But you can't force it to run on the NPU, right?
Edit: I think it more useful to compare the M4 to the base M3, like here
You can't force a layer to run on HW that isn't supported. eg a 32b layer cannot run on the ANE (which supports FP16 and INT8). Also remember a MODEL does not run on some hardware, a LAYER of the net runs on some hardware.
Poorly ported neural nets (ie most of them) run on a mix of ANE, GPU, and CPU because the various layers have not been tweaked (often in very simple ways) so that they can run on just ANE. If you read the various articles on the Apple Machine Learning website (eg the one talking about porting Transformers to ANE) you will see a discussion of this. The final result from Apple could run all layers on ANE except some minor lookup table stuff. There's a similar article about image segmentation, again showing the desired endpoint is 100% layer execution on ANE.
Finally the three cases are supersets: either every layer runs on CPU, or on CPU or GPU, or on whichever of CPU or GPU or ANE is optimal.
So overall it's very messy. But if you look at the patterns of numbers on GB6-ML, you see that mostly FP16 and INT8 stuff asked to run on ANE does run on ANE, whereas FP32 runs mostly on GPU.
And note how the FP16 and INT8 numbers are so similar in GB6-ML NPU results. Like I said, each FMAC unit can execute either FP16 or INT8 so throughput is the same for either.
The benchmark that leaps out at you is Text Classification, but we don't have any data to get a good analysis of this.
Let's compare with the A17
(And, editorial, GB6 ML browser is ABSOLUTELY ***** MADDENING. Like it's deliberately designed to ensure you make mistakes in comparing GPU with CPU with ANE...)
Most of the F32 stuff is 2x. No surprise, that's all on the GPU.
Most of the F16 and INT8 stuff is about 1.3x. Probably ANE is running faster, and faster DRAM (and maybe larger SLC).
But again Text Classification on M4 runs like a bat out of hell.
How to interpret this?
Well (and good luck getting the details right starting from scratch in GB6-ML browser!) look at
https://browser.geekbench.com/ml/v0/inference/373246 (A17 CPU)
https://browser.geekbench.com/ml/v0/inference/373248 (A17 GPU)
https://browser.geekbench.com/ml/v0/inference/373283 (A17 ANE)
and look particularly at Text Classification.
Clearly the ML compiler is making a serious error here. (The only error I saw, but I have missed something.)
Text Classification runs a LOT faster on CPU [presumably AMX] than on ANE or GPU, but ML Compiler seems to want to run most/all of its layers on something other than the CPU. (The similarity of speeds suggests it's running on GPU in both the GPU and ANE cases.)
So that gives us a feeling for the speed of Text Classification on CPU[AMX] vs GPU (and "ANE").
Now go back to looking at the M4 numbers for Text Classification.
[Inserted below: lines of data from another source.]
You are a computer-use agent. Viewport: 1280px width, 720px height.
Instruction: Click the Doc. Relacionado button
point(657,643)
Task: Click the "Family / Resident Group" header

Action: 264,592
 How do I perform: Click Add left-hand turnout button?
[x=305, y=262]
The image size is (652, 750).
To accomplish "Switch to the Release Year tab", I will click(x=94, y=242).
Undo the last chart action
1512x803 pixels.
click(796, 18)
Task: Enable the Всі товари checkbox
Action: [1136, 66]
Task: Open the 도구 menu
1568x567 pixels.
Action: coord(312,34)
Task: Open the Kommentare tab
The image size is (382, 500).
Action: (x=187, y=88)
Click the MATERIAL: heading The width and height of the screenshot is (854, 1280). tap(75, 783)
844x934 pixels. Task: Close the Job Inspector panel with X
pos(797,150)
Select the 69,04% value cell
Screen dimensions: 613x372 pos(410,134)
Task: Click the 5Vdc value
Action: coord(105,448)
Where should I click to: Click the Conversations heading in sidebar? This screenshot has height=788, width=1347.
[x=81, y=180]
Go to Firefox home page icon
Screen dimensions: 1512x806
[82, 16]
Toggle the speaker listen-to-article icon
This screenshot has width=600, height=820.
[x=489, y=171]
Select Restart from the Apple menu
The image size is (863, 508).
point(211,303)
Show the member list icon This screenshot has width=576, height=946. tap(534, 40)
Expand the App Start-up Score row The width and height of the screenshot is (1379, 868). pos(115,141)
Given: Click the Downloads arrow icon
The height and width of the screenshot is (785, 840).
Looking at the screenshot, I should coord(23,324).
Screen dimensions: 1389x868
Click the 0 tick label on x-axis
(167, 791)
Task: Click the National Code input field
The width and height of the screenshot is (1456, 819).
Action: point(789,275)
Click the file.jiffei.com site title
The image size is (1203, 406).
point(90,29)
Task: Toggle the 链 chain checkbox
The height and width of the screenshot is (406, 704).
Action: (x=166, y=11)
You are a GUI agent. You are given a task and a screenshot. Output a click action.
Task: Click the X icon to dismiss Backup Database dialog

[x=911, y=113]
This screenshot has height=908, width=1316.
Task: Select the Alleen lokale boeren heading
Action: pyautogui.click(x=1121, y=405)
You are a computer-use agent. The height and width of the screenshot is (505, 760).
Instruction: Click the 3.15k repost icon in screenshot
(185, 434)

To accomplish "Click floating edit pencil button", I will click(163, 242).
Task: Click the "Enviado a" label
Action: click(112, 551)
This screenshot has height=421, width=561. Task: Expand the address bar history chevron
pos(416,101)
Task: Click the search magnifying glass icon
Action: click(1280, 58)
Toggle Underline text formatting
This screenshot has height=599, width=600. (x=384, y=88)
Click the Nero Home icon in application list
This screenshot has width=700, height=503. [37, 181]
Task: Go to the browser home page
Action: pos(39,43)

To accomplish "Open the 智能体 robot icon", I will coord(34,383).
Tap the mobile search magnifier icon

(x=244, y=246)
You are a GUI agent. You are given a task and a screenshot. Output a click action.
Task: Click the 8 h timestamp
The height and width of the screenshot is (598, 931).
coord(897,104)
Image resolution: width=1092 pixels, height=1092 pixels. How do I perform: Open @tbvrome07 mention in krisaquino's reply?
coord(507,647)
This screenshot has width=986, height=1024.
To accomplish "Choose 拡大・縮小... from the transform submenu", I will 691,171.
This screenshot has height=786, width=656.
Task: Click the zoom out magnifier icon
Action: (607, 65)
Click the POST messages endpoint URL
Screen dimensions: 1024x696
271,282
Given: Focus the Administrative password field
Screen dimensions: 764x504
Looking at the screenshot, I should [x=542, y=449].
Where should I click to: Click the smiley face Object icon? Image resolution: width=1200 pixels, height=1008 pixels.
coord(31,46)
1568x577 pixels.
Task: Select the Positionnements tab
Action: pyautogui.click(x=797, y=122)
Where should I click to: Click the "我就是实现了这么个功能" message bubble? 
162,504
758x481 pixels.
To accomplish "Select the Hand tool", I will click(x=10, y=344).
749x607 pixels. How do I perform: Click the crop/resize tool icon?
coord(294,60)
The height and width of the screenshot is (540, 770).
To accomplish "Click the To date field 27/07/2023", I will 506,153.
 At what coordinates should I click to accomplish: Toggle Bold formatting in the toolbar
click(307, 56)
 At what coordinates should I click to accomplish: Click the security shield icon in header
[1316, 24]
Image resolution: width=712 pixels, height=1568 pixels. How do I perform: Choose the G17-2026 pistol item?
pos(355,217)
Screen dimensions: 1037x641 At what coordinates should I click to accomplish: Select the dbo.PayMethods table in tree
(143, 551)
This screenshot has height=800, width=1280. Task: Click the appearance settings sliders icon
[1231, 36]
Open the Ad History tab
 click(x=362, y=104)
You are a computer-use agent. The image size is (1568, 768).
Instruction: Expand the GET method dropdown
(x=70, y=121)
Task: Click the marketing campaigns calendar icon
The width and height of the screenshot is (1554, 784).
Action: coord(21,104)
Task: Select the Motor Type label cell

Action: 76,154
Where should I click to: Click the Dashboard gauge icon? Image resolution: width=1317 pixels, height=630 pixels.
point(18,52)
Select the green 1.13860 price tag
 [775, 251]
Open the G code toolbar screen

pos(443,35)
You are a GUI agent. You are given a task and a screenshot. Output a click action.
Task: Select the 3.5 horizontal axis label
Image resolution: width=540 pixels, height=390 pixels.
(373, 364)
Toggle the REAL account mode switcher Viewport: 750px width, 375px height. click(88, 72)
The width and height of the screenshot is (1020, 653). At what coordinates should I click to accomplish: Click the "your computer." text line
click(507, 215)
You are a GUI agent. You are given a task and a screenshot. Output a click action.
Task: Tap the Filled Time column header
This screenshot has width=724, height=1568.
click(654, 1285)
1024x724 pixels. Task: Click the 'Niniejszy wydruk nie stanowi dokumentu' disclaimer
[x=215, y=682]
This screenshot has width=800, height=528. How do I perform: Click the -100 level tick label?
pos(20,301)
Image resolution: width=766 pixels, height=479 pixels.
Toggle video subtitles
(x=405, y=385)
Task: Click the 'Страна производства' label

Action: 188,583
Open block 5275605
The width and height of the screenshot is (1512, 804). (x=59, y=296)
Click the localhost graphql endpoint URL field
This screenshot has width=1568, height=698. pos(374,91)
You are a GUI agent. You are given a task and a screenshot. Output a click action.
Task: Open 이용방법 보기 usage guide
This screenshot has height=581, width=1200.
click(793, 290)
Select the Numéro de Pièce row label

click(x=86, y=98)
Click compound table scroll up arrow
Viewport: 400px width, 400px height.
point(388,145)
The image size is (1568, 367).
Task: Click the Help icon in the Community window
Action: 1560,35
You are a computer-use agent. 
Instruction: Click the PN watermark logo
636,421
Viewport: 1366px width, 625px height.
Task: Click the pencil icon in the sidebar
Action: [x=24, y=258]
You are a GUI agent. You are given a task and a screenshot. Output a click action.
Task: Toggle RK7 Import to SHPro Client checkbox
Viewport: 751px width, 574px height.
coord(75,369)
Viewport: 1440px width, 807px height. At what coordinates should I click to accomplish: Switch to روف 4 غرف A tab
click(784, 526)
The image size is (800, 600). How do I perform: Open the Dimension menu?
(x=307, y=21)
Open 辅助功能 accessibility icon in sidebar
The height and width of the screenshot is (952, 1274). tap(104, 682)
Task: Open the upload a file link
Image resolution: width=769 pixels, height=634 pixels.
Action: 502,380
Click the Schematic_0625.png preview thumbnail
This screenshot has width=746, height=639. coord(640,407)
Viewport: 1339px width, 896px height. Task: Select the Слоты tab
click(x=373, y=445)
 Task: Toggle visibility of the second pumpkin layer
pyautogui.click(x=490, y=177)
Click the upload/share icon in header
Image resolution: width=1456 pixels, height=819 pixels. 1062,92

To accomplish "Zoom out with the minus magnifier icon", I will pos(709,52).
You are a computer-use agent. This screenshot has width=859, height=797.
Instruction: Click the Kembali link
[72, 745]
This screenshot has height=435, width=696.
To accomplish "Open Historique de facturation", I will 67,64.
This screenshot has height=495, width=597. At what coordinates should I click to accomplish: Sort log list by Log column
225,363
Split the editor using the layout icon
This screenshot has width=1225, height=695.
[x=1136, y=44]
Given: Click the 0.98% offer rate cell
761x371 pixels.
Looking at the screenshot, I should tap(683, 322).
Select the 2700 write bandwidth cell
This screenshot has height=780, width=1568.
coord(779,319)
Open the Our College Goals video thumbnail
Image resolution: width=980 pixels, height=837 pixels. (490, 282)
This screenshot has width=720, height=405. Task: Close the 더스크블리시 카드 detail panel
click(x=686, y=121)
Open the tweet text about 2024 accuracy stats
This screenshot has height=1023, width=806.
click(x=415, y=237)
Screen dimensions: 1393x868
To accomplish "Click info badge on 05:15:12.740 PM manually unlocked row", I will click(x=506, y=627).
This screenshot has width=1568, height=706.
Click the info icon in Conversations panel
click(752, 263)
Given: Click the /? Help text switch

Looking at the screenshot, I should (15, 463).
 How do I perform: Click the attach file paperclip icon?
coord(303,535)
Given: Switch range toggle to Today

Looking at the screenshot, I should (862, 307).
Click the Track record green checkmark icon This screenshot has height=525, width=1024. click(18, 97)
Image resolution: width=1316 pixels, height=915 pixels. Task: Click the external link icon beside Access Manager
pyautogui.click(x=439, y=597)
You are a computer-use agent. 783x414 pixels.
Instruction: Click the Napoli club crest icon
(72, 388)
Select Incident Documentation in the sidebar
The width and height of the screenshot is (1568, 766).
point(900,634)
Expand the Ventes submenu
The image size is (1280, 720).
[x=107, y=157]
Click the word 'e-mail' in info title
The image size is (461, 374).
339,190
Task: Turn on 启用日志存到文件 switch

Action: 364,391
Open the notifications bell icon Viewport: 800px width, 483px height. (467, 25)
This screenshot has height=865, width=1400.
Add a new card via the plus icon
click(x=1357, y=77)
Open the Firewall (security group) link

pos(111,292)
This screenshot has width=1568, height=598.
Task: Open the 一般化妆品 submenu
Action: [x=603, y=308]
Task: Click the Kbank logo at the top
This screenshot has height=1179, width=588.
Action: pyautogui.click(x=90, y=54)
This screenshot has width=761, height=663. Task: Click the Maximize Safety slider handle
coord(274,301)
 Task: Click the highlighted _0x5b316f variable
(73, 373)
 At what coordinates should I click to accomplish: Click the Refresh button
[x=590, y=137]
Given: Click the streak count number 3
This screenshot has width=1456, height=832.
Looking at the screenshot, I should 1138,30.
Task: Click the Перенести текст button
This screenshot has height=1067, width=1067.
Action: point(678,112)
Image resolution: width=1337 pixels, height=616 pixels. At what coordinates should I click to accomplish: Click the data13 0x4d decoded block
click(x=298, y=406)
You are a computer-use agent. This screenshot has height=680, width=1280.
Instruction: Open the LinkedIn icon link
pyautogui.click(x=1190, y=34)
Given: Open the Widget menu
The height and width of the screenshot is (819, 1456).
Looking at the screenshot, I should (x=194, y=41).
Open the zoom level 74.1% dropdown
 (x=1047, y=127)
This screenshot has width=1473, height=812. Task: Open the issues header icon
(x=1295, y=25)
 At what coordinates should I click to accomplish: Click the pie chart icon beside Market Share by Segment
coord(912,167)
They're a lot better than the A17 (or M3) GPU (and "ANE") numbers, but a lot worse than the A17 CPU[AMX] numbers...
This suggests three things:
- the ML Compiler bug that's incorrectly routing Text Classification away from the CPU still exists
- Text Classification is being routed to the ANE (since the M4 performance is more than 2x the A17 performance, and they have essentially similar GPUs, so we're told).
- something big changed in the M4 ANE relative to not just the M3 ANE but also relative to the A17 ANE.
What could this be?
I've stated before that the known ANE consists of two parts, 16 Neural Cores that perform convolutions, and a Planar Engine that performs pooling, with the two sharing a "Smart L2" pool of SRAM.
But there are at least two patents (eg
https://patents.google.com/patent/US11614937B1 ) that describe a vector DSP and are from people associated with the ANE. The patents are somewhat vague as to where this "accelerator" might be placed, but the obvious placement is as a third unit of the existing ANE.
So my current hypothesis is that
- the vector DSP was part of the A17 (but perhaps hidden behind chicken bits)
- by the M4 is was considered bug free and so available for use by the ML Compiler, and that's what we're seeing here
There are a number of questions here. For example, if the vDSP was behind chicken bits on A17, maybe it does in fact work correctly? Maybe it just requires the latest version of the coreML runtime to route to it, and that latest version hasn't yet been released, so we see it on this iOS 18 code but not on any iOS 17 benchmarks?
And maybe the vDSP can improve many more layers? Quite likely all we're seeing is a very first quick mod to coreML to test maybe one type of layer, but we might see many more layers (especially language-relevant layers) moved to run on the vDSP, meaning speed boost for both the M4 iPad and A17 iPhone in September?